BAGHDAD, Iraq, AP -Freedom to criticize the government is one of the few things flourishing in contemporary Iraq. But editorial cartoonists who are testing the limits of expression face a different threat: extremists incensed by their art.
During Saddam Hussein’s time, speaking out could bring imprisonment, torture and even execution. Nowadays, the danger doesn’t come from the government but the readers.
“These days there are two kinds of people: those who accept your drawings and criticism, and those who take the drawings as insults … and threaten to kill you,” said Diaa al-Hajar, a cartoonist for the government newspaper Al-Sabah.
The threats — which come by e-mail, phone and even cell phone text messages — have forced many cartoonists to flee the country. Others, like al-Hajar, are thinking about leaving. Some have shifted to biting complaints about general problems — corruption, power shortages, garbage collection — without necessarily pointing the blame at individuals or specific groups.
One cartoon that appeared Thursday in Al-Sabah showed a young boy and girl standing in a pile of garbage singing the national anthem, “My homeland, my homeland.” The same newspaper printed a cartoon last month showing a chicken reading the paper while musing: “Very strange. People are scared of bird flu but not corruption flu.”

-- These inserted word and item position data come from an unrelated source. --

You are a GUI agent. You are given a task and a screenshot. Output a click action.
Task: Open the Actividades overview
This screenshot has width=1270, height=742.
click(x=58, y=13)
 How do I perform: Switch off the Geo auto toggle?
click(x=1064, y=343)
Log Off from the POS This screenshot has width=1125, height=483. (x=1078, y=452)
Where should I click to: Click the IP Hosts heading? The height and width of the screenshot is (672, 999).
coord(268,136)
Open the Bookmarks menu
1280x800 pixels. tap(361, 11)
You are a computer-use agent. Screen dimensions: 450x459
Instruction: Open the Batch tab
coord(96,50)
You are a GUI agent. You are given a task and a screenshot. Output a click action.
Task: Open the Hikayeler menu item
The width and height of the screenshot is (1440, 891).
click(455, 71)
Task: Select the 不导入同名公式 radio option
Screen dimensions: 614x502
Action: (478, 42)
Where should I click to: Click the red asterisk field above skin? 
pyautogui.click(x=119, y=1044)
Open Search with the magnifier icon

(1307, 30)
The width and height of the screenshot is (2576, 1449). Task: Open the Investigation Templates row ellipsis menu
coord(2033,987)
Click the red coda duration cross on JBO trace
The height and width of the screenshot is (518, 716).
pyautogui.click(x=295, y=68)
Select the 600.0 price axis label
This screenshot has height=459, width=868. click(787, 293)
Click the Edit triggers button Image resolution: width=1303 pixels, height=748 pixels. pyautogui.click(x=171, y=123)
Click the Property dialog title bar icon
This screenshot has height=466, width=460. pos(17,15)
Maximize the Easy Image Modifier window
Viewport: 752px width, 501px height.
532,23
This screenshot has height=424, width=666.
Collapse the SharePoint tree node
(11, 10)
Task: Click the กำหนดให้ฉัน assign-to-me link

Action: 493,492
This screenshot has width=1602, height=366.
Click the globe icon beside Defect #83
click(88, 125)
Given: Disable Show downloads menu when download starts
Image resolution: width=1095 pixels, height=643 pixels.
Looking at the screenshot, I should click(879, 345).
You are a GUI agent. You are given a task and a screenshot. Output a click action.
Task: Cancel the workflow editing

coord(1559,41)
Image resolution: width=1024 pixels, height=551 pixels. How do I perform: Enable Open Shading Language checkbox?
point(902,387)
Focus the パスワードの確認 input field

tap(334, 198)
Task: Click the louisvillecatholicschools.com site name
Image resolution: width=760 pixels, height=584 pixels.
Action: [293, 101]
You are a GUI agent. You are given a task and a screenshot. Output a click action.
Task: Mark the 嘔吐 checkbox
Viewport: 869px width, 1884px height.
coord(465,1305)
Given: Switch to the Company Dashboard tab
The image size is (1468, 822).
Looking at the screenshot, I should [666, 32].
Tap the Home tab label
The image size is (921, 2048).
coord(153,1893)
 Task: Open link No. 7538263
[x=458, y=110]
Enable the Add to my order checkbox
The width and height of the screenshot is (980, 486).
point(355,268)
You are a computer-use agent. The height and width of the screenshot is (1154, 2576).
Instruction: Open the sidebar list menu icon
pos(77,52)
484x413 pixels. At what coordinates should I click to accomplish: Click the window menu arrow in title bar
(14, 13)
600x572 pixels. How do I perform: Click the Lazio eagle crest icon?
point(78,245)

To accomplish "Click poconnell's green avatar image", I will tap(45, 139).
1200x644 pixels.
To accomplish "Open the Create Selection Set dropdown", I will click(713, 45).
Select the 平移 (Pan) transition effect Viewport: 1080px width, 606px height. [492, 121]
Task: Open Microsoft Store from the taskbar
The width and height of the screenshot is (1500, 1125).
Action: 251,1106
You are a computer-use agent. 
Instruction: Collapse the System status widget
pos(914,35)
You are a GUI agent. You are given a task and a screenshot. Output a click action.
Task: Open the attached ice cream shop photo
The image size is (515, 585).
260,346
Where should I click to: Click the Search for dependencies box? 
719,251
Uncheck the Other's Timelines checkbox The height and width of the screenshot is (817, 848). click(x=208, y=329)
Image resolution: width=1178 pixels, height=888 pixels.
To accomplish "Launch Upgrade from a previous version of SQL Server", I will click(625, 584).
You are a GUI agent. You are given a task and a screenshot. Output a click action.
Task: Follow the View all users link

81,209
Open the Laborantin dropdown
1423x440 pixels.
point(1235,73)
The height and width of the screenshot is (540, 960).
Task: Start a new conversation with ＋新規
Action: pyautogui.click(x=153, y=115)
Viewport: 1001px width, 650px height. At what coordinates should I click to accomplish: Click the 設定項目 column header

“We fear the armed groups, because they show zero tolerance of criticism,” cartoonist Abdel-Khaliq al-Hubar said. “They only accept what suits them. The message we always receive is ‘Be nice, or else.'”
Al-Hajar said threats have forced him to tone down some of his cartoons dealing with the insurgency.
“After the fall of the regime, we were full of hopes, but now we are shocked because of the harassment we are facing,” said al-Hajar, 54.
Nevertheless, every day about 10 newspapers publish cartoons satirizing issues ranging from political instability to sporadic electricity to the brutal, daily violence chipping away at Iraqis’ faith that things will get better.
No one is immune from the cartoonists — politicians, American soldiers and the militants and criminals launching attacks on Iraqi civilians.
Kidnappings, roadside bombings and drive-by shootings have become a regular part of daily Iraqi life — particularly in the capital — and frequently work their way into the cartoons. So do the repeated attacks on mosques and the sectarian, execution-style killings common since a Feb. 22 bombing of a revered Shiite shrine in Samarra.
In the weekly Dar As-Salam, affiliated with a major Sunni political party, one recent cartoon shows a Muslim dropping by his mother’s house to hand over his will before heading to mosque for prayer.
“In case something happens … take care of the children,” he says.
Three years after the U.S.-led invasion toppled Saddam’s regime, many Iraqis are torn over whether their lives are better or worse. They acknowledge improved infrastructure and newly acquired freedoms, but say the changes mean little when they afraid to walk out their doors.
Heady optimism has given way to disillusionment and fear that their country will continue its slide toward anarchy.
The deep frustration, bordering on desperation, is reflected in the cartoons.
In the Al-Sabah al-Jedid newspaper, a mother, cloaked in a black robe, takes her baby — representing democracy — to the doctor’s office.
“Doctor,” she says, “it’s three years old but still not growing. It’s getting smaller — is there a cure?”
Faith in politicians is waning, particularly after five months of struggling to form a national unity government since the Dec. 15 parliamentary elections. Although the new government is nearly completed, the drawn-out process left many Iraqis frustrated.
A cartoon in Al-Sabah Al-Jedid shows two Iraqis watching a soap opera. “Each episode is the same — after 15 minutes, they say it’s postponed,” one says, an allusion to the stop-and-start negotiations between Iraq’s Shiite, Sunni and Kurdish political parties.
Such criticisms are a far cry from what was allowed under Saddam.
“You drew what the regime wanted you to draw,” said al-Hajar, who fled Iraq in the 1990s and returned shortly before Saddam’s fall. “If you wanted to act freely, a punishment would be waiting for you.”
Al-Hubar said he used to secretly send his cartoons to a newspaper in Morocco. Even then, he said he only dared tackle the political situation in the Arab world in general, not Saddam’s Iraq specifically.
Now, politicians are one of his top targets.
In one drawing for Al-Mutamar newspaper, al-Hubar shows a heavyset, bespectacled man puzzling over a chalkboard with a complex diagram. The man is labeled “Political Blocs” — but a passer-by looks at him and thinks, “…equals Personal Interests.”
But al-Hubar said fears of attack mean cartoonists don’t have total freedom.
“During the past six months, I have been threatened many times, directly and through mobile messages,” he said.
He believes the messages are from insurgents, common criminals — even religious clerics.
What keeps cartoonists drawing is positive feedback from the Iraqi public and the feeling that they’re providing an essential service at a critical time.
“We are trying to tell regular, crushed citizens that somebody is still with them, somebody is feeling their misery,” said al-Hubar. “Somebody is saying what they cannot.”